Sep 17, 2020 - Sale 2542

Sale 2542 - Lot 149

Price Realized: $ 688
?Final Price Realized includes Buyer’s Premium added to Hammer Price
Estimate: $ 1,000 - $ 1,500
PAUL PHILIPPE CRET
Detail of Bronze Grills, Federal Reserve Bank of Philadelphia.

Pencil and color pencils on paper, 1940. 485x254 mm; 19 1/4x10 1/8 inches. With the studio ink stamp, lower left recto, and extensively annotated in pencil, recto.

Ex-collection the estate of Matthew Rutenberg, New York.

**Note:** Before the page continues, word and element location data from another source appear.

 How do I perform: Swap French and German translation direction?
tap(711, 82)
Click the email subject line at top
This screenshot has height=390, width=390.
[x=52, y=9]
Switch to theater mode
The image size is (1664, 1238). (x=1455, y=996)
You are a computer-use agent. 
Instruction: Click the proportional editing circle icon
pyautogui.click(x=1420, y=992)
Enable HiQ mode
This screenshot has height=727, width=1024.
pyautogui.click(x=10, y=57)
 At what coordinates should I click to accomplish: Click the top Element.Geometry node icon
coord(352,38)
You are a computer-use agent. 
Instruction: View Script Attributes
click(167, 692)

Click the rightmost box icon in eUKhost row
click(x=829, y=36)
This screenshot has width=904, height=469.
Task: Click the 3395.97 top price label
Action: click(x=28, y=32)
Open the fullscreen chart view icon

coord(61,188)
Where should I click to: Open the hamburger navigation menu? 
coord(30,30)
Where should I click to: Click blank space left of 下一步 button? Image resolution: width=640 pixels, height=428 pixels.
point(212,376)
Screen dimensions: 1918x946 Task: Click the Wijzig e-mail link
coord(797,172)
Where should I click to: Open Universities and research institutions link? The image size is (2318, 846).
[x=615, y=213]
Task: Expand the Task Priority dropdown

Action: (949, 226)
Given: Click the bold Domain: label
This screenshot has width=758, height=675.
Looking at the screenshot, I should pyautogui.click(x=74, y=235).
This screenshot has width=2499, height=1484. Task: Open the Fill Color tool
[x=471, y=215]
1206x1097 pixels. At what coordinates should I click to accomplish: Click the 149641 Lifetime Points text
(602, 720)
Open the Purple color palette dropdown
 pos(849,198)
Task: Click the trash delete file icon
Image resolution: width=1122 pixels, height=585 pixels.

Cret (1876-1945), born in Lyon, France, was an architect who studied at the École des Beaux-Arts in Paris and Lyon and then was recruited by the University of Pennsylvania, Philadelphia to teach design. His students included notable architects such as Robert McGoodwin (1886-1967), Sydney E. Martin (1883-1970) and Louis I. Kahn (1901-1974). Some of his own important architectural designs in Philadelphia include the Benjamin Franklin Parkway, the Barnes Foundation Gallery and Rittenhouse Square. He also designed the memorial to Quentin Roosevelt, the son of Theodore Roosevelt who died in World War I (Cret was chosen by the Roosevelt family since he served in the French army during the war).

In 1931-35, the Federal Reserve Building in Philadelphia was built and Cret designed the building in the Classical Revival style. The ground floor features the bronze grills shown in Cret's design here along with sculptures by Alfred-Alphonse Bottiau (1889-1951) of Athena. Today the building is part of Thomas Jefferson University Hospital.